We often think of our genetic code as the primary determinant of our health, personality, and experience. While our genes provide an intricate groundwork for everything that we are, simply existing as a template is not enough to create the diversity in human experience that we are all familiar with. In all actuality, our genetics act similarly to american government. In the United States, there are federal laws that apply to all states, this is our genetic code. However, for those of you who are familiar with the US, you know that each state, each separate “environment,” has its own set of guidelines for following these federal laws.
In reality, what matters are what laws are imposed by your specific environment. In terms of our genetic code, we call these environmental-based modifications “epigenetic modifications.” These are modifications made to the DNA, due to environmental pressures, to modify how and which genes are actively expressed. Each human cell (not including sperm and eggs) has enough DNA to stretch out linearly for 2 meters. Considering how we have almost 40 trillion cells in our body, the total amount of DNA would stretch for tens of millions of kilometers (Alberts et al., 2018; Roy & Conroy, 2018)! In order to fit all of this DNA inside our body it has to be tightly coiled.

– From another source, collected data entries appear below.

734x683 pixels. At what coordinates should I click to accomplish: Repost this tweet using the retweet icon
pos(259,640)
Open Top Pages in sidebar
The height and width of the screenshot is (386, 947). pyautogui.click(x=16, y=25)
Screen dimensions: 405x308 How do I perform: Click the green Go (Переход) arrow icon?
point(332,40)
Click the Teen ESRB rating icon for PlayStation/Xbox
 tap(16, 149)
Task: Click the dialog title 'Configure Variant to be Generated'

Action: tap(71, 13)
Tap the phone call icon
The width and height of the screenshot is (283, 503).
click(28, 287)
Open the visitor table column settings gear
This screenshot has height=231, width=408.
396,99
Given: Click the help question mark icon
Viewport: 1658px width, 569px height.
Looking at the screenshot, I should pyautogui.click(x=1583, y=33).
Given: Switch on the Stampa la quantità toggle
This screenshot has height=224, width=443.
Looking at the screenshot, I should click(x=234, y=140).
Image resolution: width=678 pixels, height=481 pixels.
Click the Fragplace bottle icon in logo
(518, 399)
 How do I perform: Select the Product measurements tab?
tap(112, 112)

The coiling of the DNA makes it good for storage, but impossible for the body to use. Therefore, small portions of the DNA are uncoiled and read at a time in order to create proteins in your body (Lind & Spagopoulou, 2018). This is where epigenetic modifications come into play. Environmental stressors, cause your body to release hormones and other signaling molecules that modify the coiling of your DNA. This can silence some genes, while overexpressing others (Weinhold, 2006; Deans & Maggert, 2015). So while the original code is not changed, the portions that are read are different.
Epigenomic studies are key in understanding how the world we live in shapes our own internal world. Through continued research, scientists are beginning to show that different psychiatric disorders are associated with specific epigenetic patterns (especially in BD, Schizophrenia, Alzheimer’s disease, and ASD) (Abel & Poplawski, 2014). By better understanding this interplay scientists are working to develop drugs to combat specific epigenetic proteins in order to prevent the negatives of epigenetic modifications, while preserving the benefits. As our technology gets better and better, there is hope that we can one day modify our epigenome in the same way that we amend harmful laws.